Jacques Dubochet est devenu une figure respectée et adulée depuis son Nobel de chimie en 2017. Une consécration qui l’emmène vers une question personnelle et existentielle: comment gérer un tel prix et l’utiliser à bon escient.

Comment gérer un tel prix? Comment ne pas changer après une telle exposition médiatique? La gloire mondiale tape à votre porte et d’un seul coup, votre parole compte. Tout le monde vous écoute et vous respecte. Un prix prestigieux pour ses travaux dans le domaine de la cryomicroscopie électronique, une méthode d’imagerie qui simplifie et améliore la visualisation de biomolécules et qui permettra peut-être prochainement d’obtenir des images détaillées à l’échelle atomique des machineries moléculaires à l’œuvre dans le vivant. Pour faire simple, il a «inventé l’eau froide».

Stéphane Goël a suivi le biochimiste à la dyslexie avérée, à la bonne humeur contagieuse, à l'athéisme revendiqué. Intéressant que le personnage, que la figure politique et médiatique, tout autant que l’homme en lui-même. Dubochet, 76 ans, vit une vraie révolution dans sa vie, désormais star de la chimie et englué dans la gestion, à la longue, de cette célébrité soudaine. Sa présence est demandée, souhaitée, obligée. Le scientifique tente de rester humble, de rester à sa hauteur et se refuse de faire la morale à l’ONU, par exemple.

Ce cycle, cette période faste, le film le suit et le décrypte au travers d’événements, de rencontres, et même de coups de sang. Comme ce segment drôle et même navrant au Conseil communal de Morges, où Dubochet tente de réveiller les consciences des différents conseillers. L’un d’eux s’approche de lui et lui fait comprendre qu’il est inutile de monter les tours, avant de s’empresser de dire que c’est aux États-Unis, à la Chine et… à l’URSS de faire un effort. Le signe d’un vieillissement affligeant d’une politique locale au temps du rideau de fer.

Citoyen Nobel dessine les contours d’un homme en constant questionnement; athée, parlant de Dieu comme d’un mystère, ou son rapport radical avec la réalité, son observation de ce qu’il entoure. «La réalité elle s’en fout que je la regarde», dit-il en riant. Comprenez que la réalité est notre monde, que lui-même tente de comprendre grâce à «son tout petit cerveau», se définit-il. Un combat impossible, surtout en voyant l’immensité de notre monde et le foisonnement de l’univers vivant.

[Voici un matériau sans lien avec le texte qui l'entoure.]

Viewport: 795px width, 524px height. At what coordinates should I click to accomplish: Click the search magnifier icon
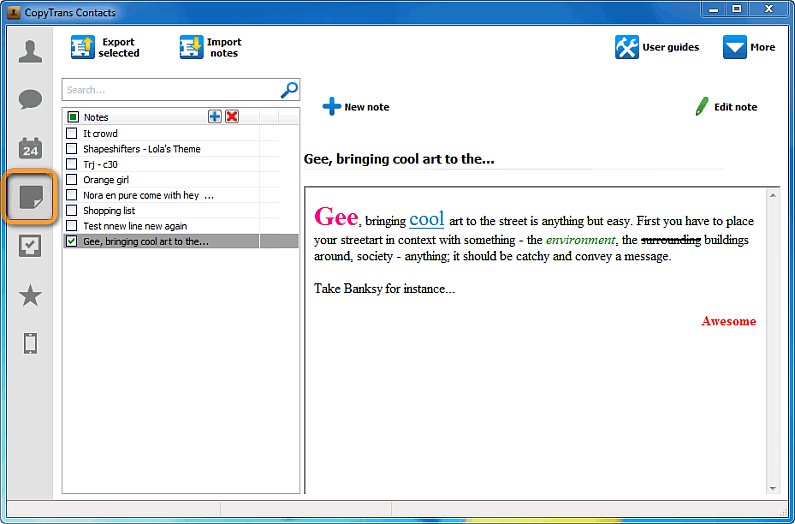click(289, 90)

Le film évoque l’humilité, mais aussi une certaine forme d’égoïsme sous-jacente. Sa femme, ayant laissé sa carrière derrière elle pour suivre son mari partout, reste effacée, dans l’ombre de son époux. Dans le dernier acte, Dubochet parle d’une infinie complexité à gérer ce prix, de savoir comment en faire bon usage, et surtout de rappeler que ses enfants ont été cruels avec lui d’une certaine manière. Une sorte de victimisation, alors que sa femme reste mutique.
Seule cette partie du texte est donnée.